For (ii), use the Neumann series $(I-A)^{-1} = I+A+A^2+A^3+\ldots$, which converges if $\|A\|_{\text{op}}<1$.

Originally Posted by nubmathie
3. The set of nonsingular matrices in M_n(R) is open.
Suppose that A is invertible and that $\|B-A\|_{\text{op}}<\|A^{-1}\|_{\text{op}}^{-1}$. If $C=B-A$ then $B = A+C = A(I+A^{-1}C)$. This is the product of two invertible matrices (because $\|A^{-1}C\|_{\text{op}}<1$) and is therefore invertible. So any matrix sufficiently close to A is invertible, and that shows that the set of invertible matrices is open.
Originally Posted by nubmathie
4. Find ||B||*, where B is 2x2 and b_11=1, b_12=2, b_21=3, b_22=4.
$\|B\|_{\text{op}}^2$ is the larger of the two eigenvalues of $B^{\textsc t}B$, which you can easily calculate. I get $\|B\|_{\text{op}} = \sqrt{15 + \sqrt{221}}$.

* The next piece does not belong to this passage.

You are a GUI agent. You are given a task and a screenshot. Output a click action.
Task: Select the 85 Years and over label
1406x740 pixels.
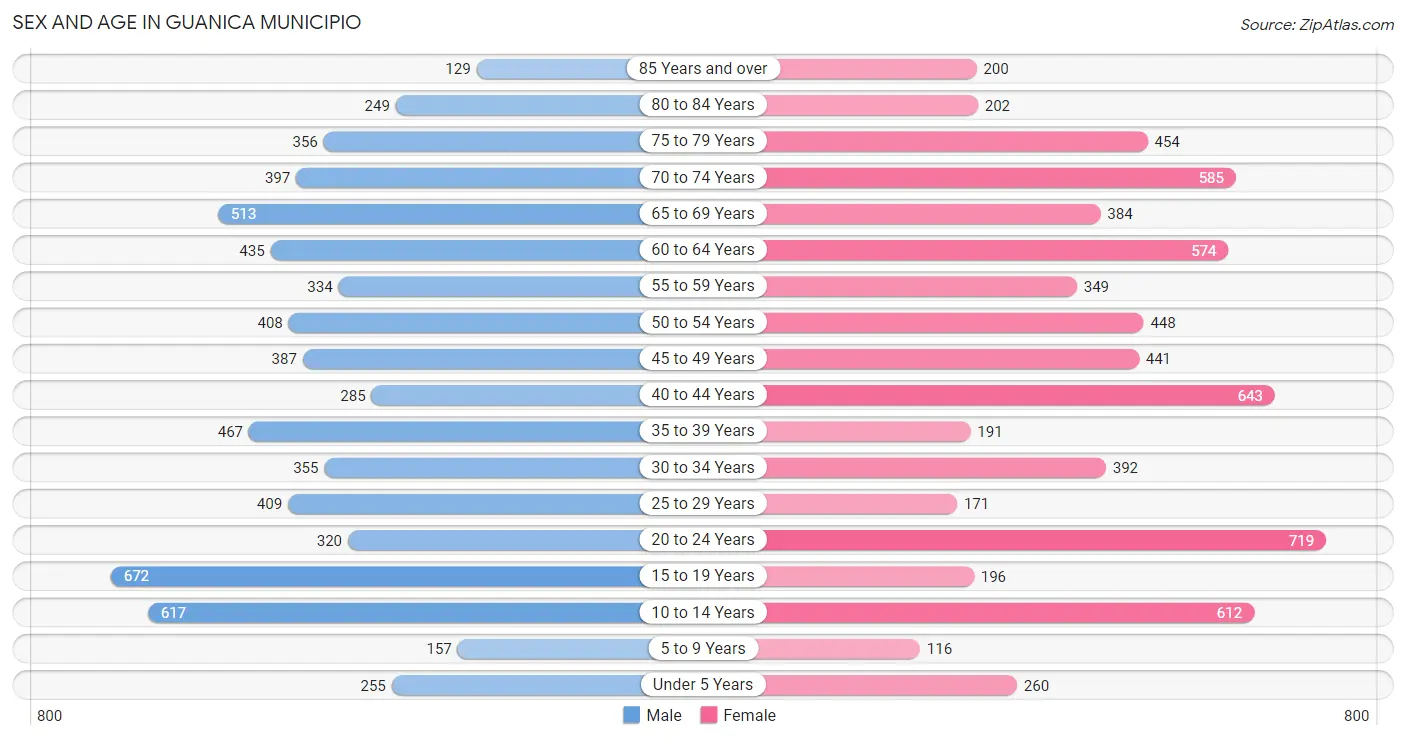703,68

3. This was very helpful. But notice that in my definition of || ||_op, X refers to a matrix, so || ||_op is not exactly the usual operator norm. So I'm not sure if some of the results you've used for the operator norm still holds for my || ||_op norm. Further, there are a few "advanced" results that I'm not supposed to use in my proof. So for each of the 4 questions:

1. Is this a consequence of the fact that all norms on R^n are equivalent? (I'm not supposed to use the theorem you stated.)

2. I've shown part i) in a earlier problem, but I don't see how i) contributes to part ii).

3. Many thanks for this one.

4. I believe this is a known result for the usual operator norm. I'm not sure if it holds for my || ||_op.

4. Originally Posted by nubmathie
This was very helpful. But notice that in my definition of || ||_op, X refers to a matrix, so || ||_op is not exactly the usual operator norm.
Oh, I see. I was assuming that X was a column vector in R^n (with the euclidean norm). Your norm is an operator norm, but as you say it is not the usual operator norm. It is the norm that M_n(R) has as an algebra of operators acting on M_n(R) itself (with the Σ-norm).

Originally Posted by nubmathie
So I'm not sure if some of the results you've used for the operator norm still holds for my || ||_op norm.
Nor am I! I was using results for operator norms over Hilbert spaces, whereas your norm is an operator norm over a Banach space.

Originally Posted by nubmathie
1. Is this a consequence of the fact that all norms on R^n are equivalent?
Yes (because M_n(R) can be regarded as R^(n^2)).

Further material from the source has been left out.